__Record excerpts__:
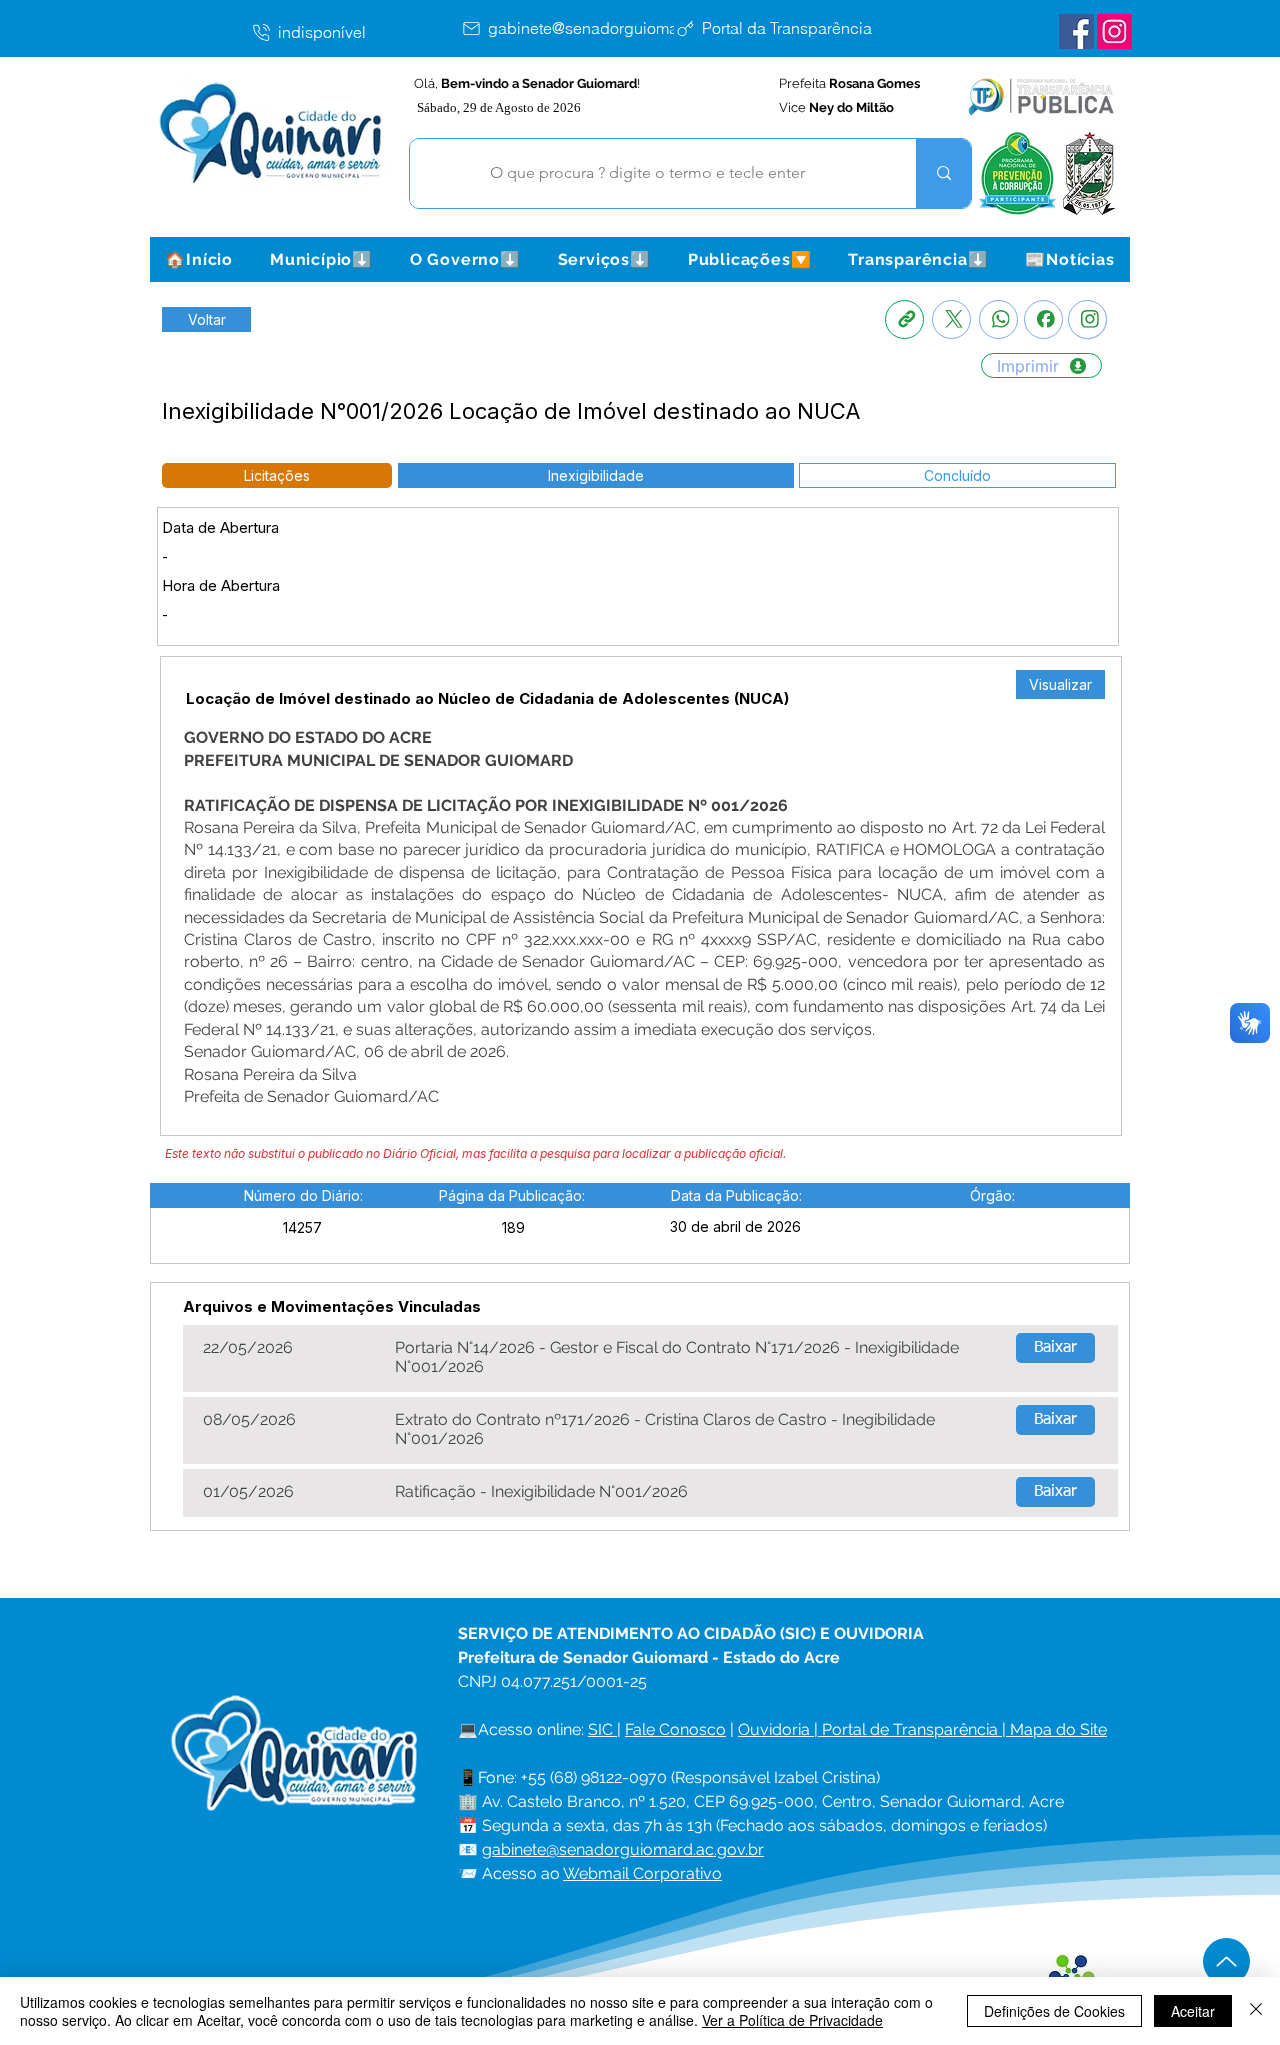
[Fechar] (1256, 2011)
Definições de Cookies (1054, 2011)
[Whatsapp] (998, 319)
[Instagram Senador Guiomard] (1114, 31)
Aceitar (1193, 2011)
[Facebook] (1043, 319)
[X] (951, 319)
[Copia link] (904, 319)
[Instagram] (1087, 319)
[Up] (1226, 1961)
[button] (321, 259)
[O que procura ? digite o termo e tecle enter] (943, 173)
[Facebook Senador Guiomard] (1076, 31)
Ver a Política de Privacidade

...

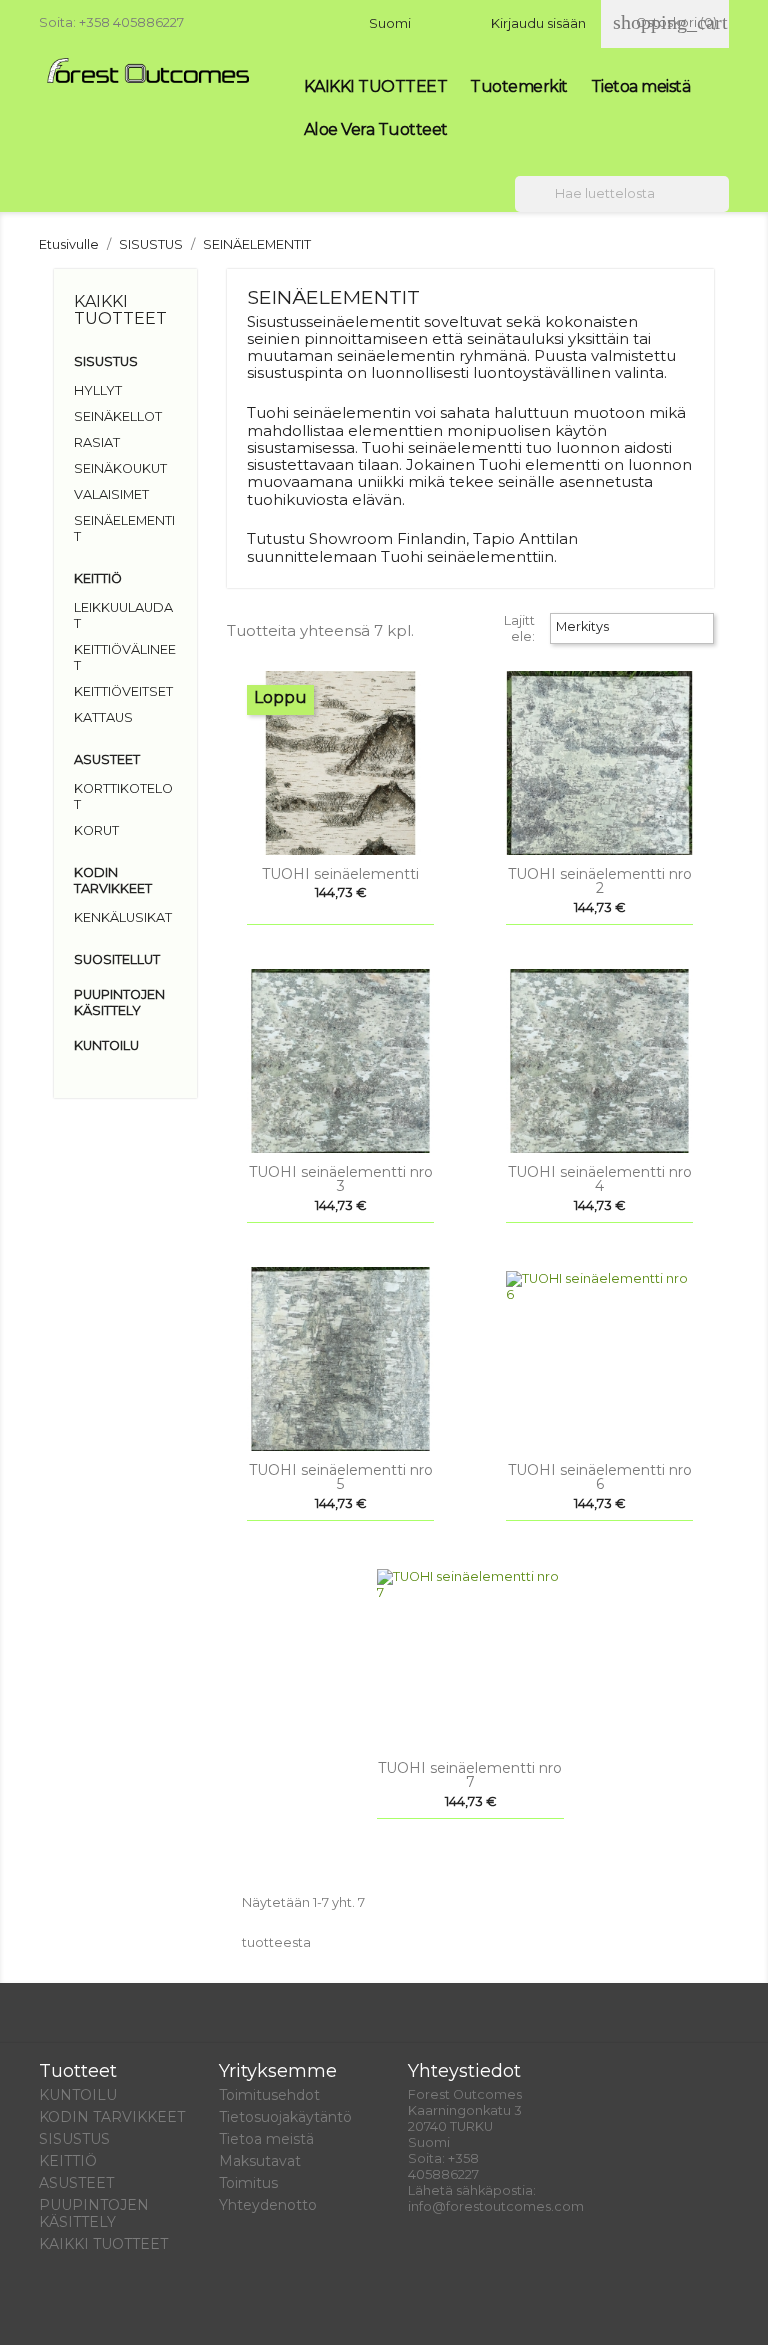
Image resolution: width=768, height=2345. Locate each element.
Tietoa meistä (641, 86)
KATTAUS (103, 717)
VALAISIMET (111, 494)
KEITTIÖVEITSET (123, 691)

...

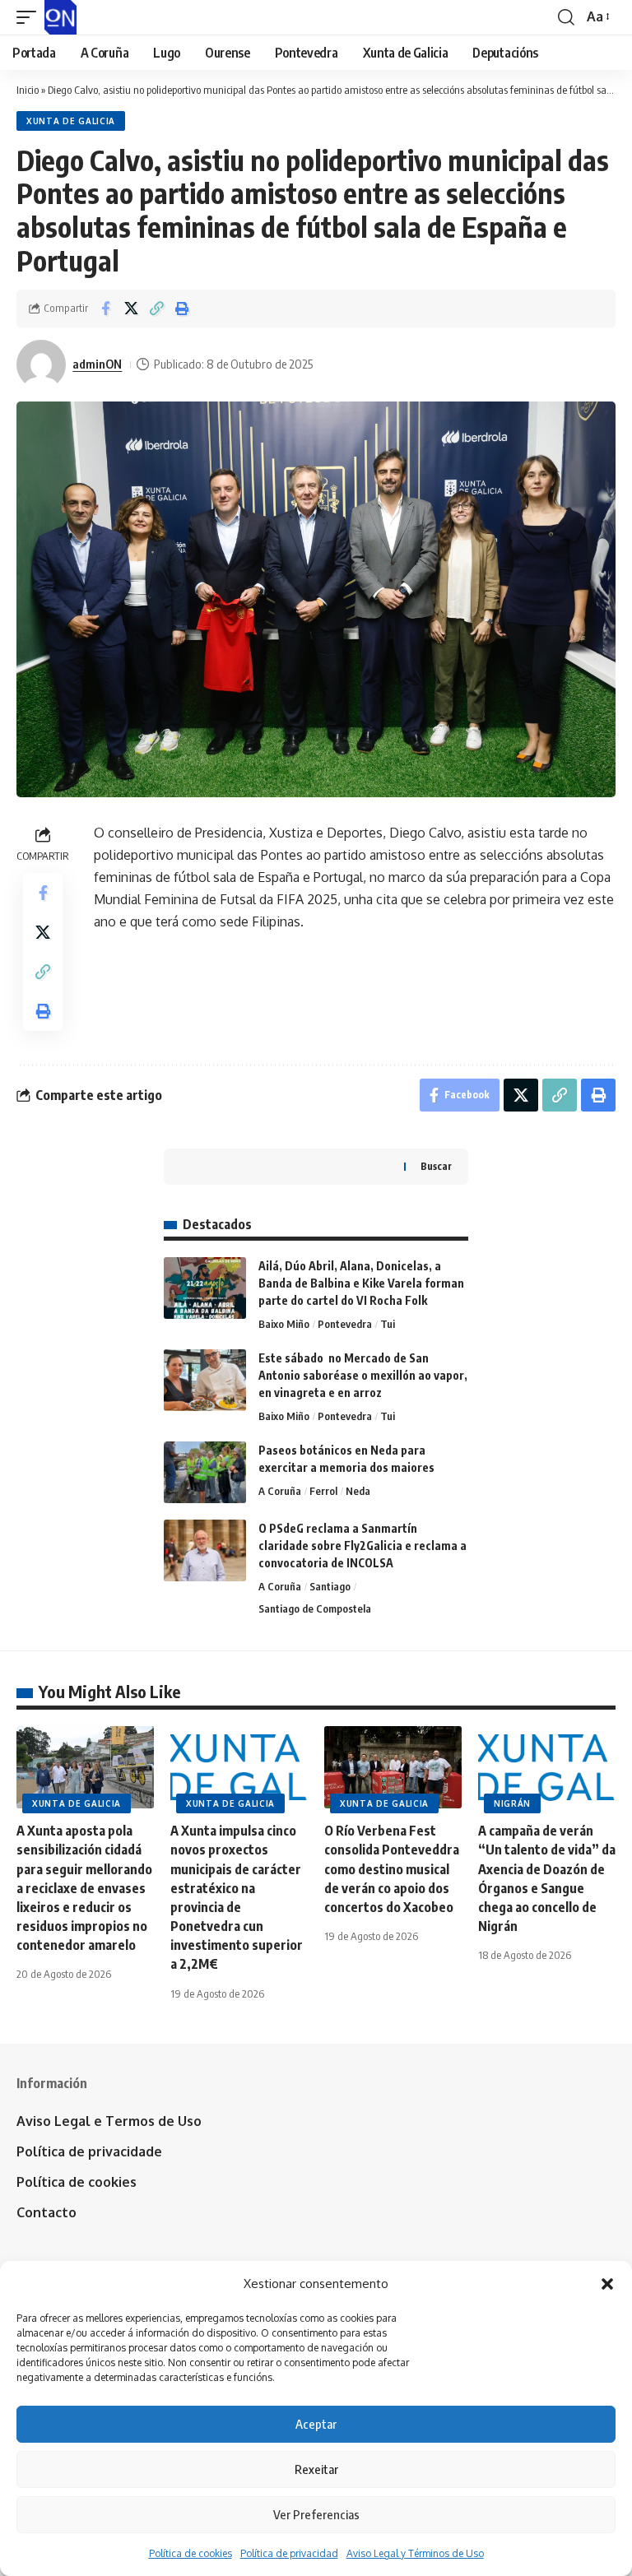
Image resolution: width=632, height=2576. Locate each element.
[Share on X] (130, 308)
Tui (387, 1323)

__What the exercise asks__:
Of the lines above, extract only those from the line with "[Fechar] (1256, 2011)" to the line with "Ver a Política de Privacidade", both included, exactly as written.

__Result__:
[Fechar] (1256, 2011)
Definições de Cookies (1054, 2011)
[Whatsapp] (998, 319)
[Instagram Senador Guiomard] (1114, 31)
Aceitar (1193, 2011)
[Facebook] (1043, 319)
[X] (951, 319)
[Copia link] (904, 319)
[Instagram] (1087, 319)
[Up] (1226, 1961)
[button] (321, 259)
[O que procura ? digite o termo e tecle enter] (943, 173)
[Facebook Senador Guiomard] (1076, 31)
Ver a Política de Privacidade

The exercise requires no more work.